The National Commission for Minority Educational Institutions Act, 2004

The National Commission for Minority Educational Institutions Act, 2004 was passed in the year 2004 to constitute a Commission for Minority Educational Institutions. As prior to the Act there was no Commission dealing with Minority Educational Institutions and need for certain institutions increased as minorities not given preference to educational opportunities. National Commission for Minority Educational Institutions was established to protect and safeguard the educational institutions in India which established by the minorities. Commission was established to fulfill the welfare objectives of the minorities mentioned in the national common minimum programme, Government of India through an ordinance in the year 2004 established a Commission called National Commission for Minority Educational Institutions. As Commission established through the promulgation of ordinance, Department of secondary and higher education, Government of India notified National Commission for Minority Educational Institutions Ordinance 2004 and thereafter on 16th November 2004, Commission constituted by the notification of Human Resource Deployment with Capital city Delhi as its head quarters

The Act consists of 26 Sections in brief and explanation provided thereto and it extends to the whole of India, except the State of Jammu and Kashmir. As per Section 3 of the Act Central Government by notification in the official gazette constitute a body known as the National Commission for Minority Educational Institutions to exercise the powers and obligate the functions conferred on by the Act. The Commission consists of three members who belongs to the member of minority community members as chairperson as the head who is the Judge of High Court and two other members who are nominated by the Central Government. The member of the Commission has three roles under the Act as advisory function, adjudicatory function and recommendatory powers. Every member of the Commission holds office of the Commission for a term of five years and they can resign office at anytime by writing it to the Central Government and Central Government has the authority to remove a person/member from the office of the Commission as laid in provisions specified under Section 5(3).

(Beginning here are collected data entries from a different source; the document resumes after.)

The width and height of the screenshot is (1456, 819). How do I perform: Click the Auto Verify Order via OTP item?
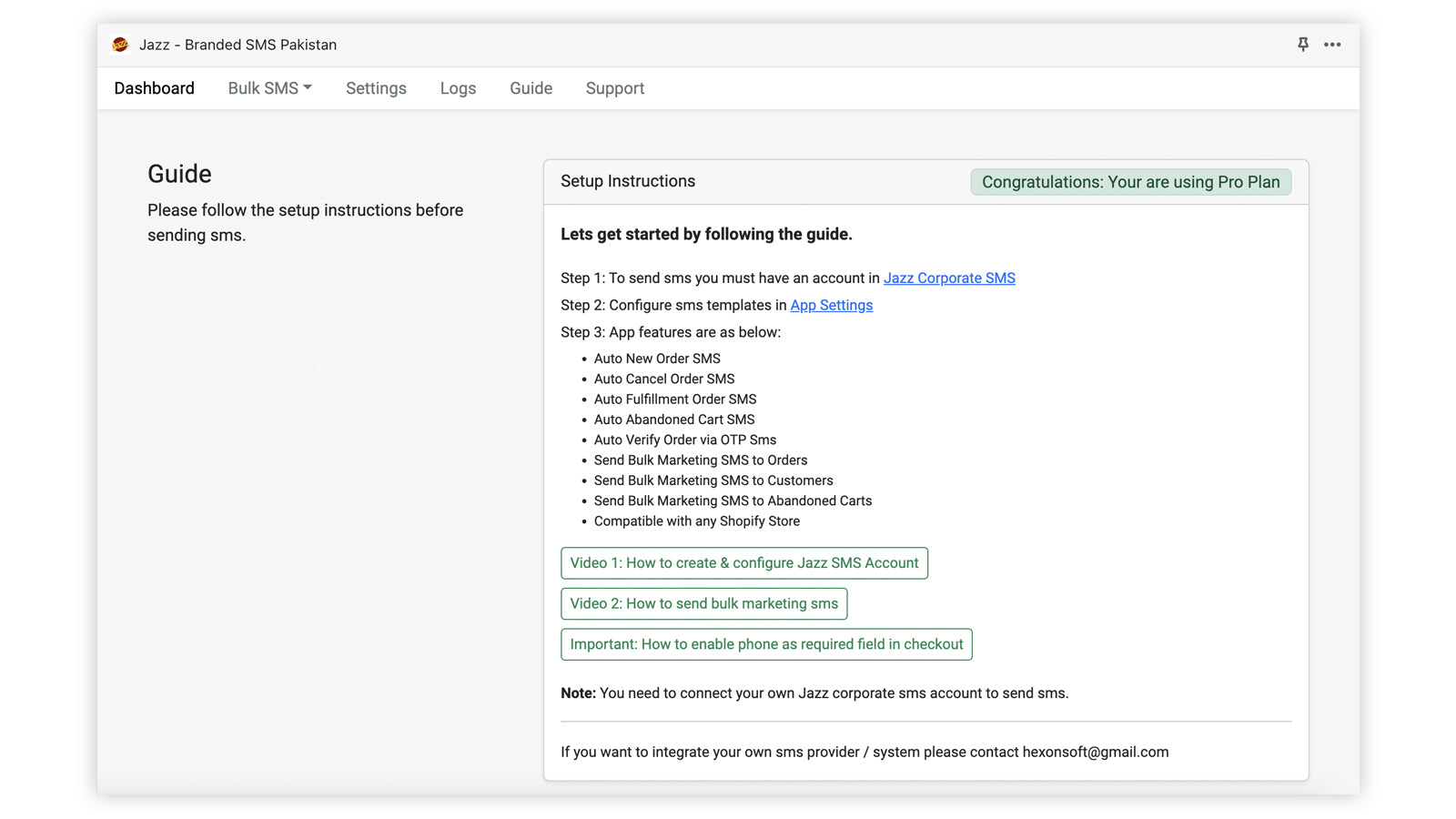pyautogui.click(x=685, y=440)
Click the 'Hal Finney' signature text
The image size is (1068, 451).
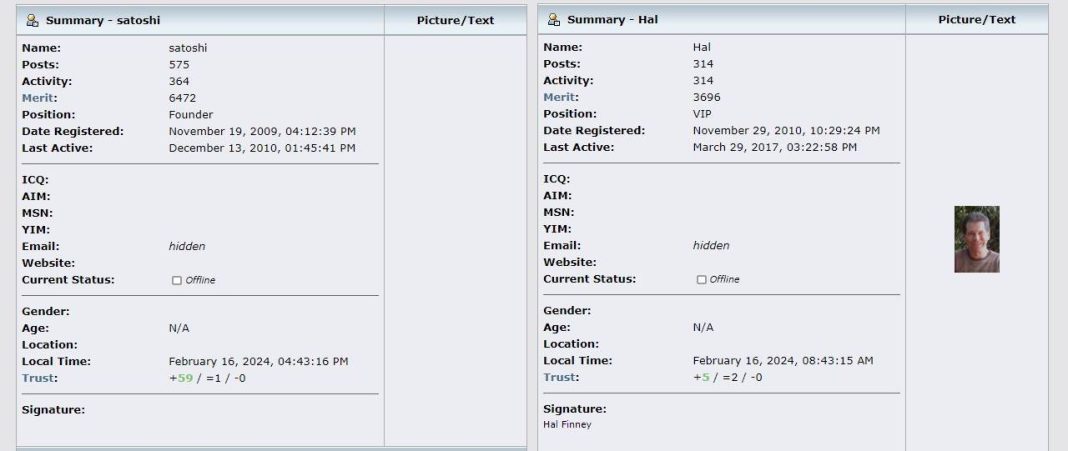567,425
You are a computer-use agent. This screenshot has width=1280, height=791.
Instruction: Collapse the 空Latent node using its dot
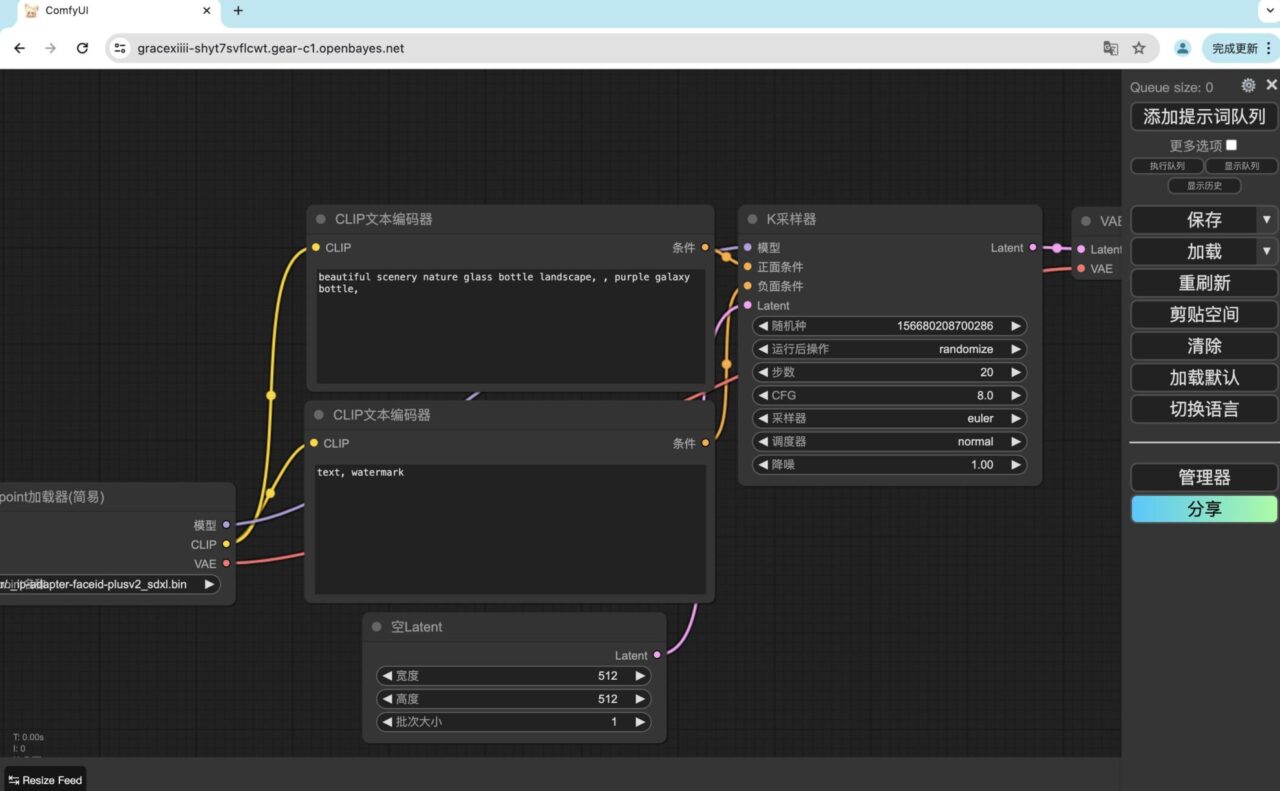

Act provides special provision relates to the Rights to establish a Minority Education Institution as specified under Section 10 and chapter III of the Act. Any person who desires can apply to competent authority to establish a Institution and competent authority on perusal of certificates/documents provided may grant or reject the application. And regarding affiliation of a minority educational institution to a university under Section 10A, the decision of the Commission would be final. The Commission which constituted under Act with his members has wide functions to perform as specified in Section 11 of the Act, Commission been a quasi-judicial body has endowed with the powers of a Civil Court while performing its functions under Section 11, apart from functions, Commission has wide powers under Section 12 of the Act which inclusive of trying a suit and matters leading to summoning, examining the oath receiving evidence of affidavits and matters connected thereto. Any person who aggrieved by the order refusal or objection certificate under Section 10 (2) can make appeal against the order within thirty days under Section 12 A.

Central Government by notification in the official gazette has wide powers to make rules and remove difficulties as provided in Section 24 and 25 of the Act, which includes the power to make rules regarding the salaries and other allowance given to members of Commission. Central Government has other authority to check the status of the annual statement of accounts of the Commission under Section 15 and annual report prepared under Section16.

The constitution of India provides special rights to both linguistic and religious minorities, it also ensure rights of minorities to administer and establish the educational institutions based on their choice as provided in the Article 30 of the Constitution. No laws be discriminated against minorities with regard to the establishment and administration of the educational institutions. Supreme Court has right pointed the whole concept of minorities’ right in St Xavier’s college case as Article 30 of the Constitution of India has the special right to minorities based on the equality and if right of minorities they  denied equality.  Commission can make recommendations to the Central and State Governments relates to the matter which deprives the educational rights of minority community as enshrined in Article 30.

The empowerment of the Commission highlighted the grievances and act as a needed forum for the minority educational institutions to get the speedy relief. Relief been granted in all cases and matters by a complaint which includes  non issue of No Objection Certificate (NOC)  by the State Governments, denial of permission to create new posts of teachers in minority educational institutions, refusal of new courses in minority institution  etc. Over the entire Act provides minorities to establish administer educational institutes and affiliated them to central universities as it been very important as equity and unity of our country lies on enactment of these types of Act.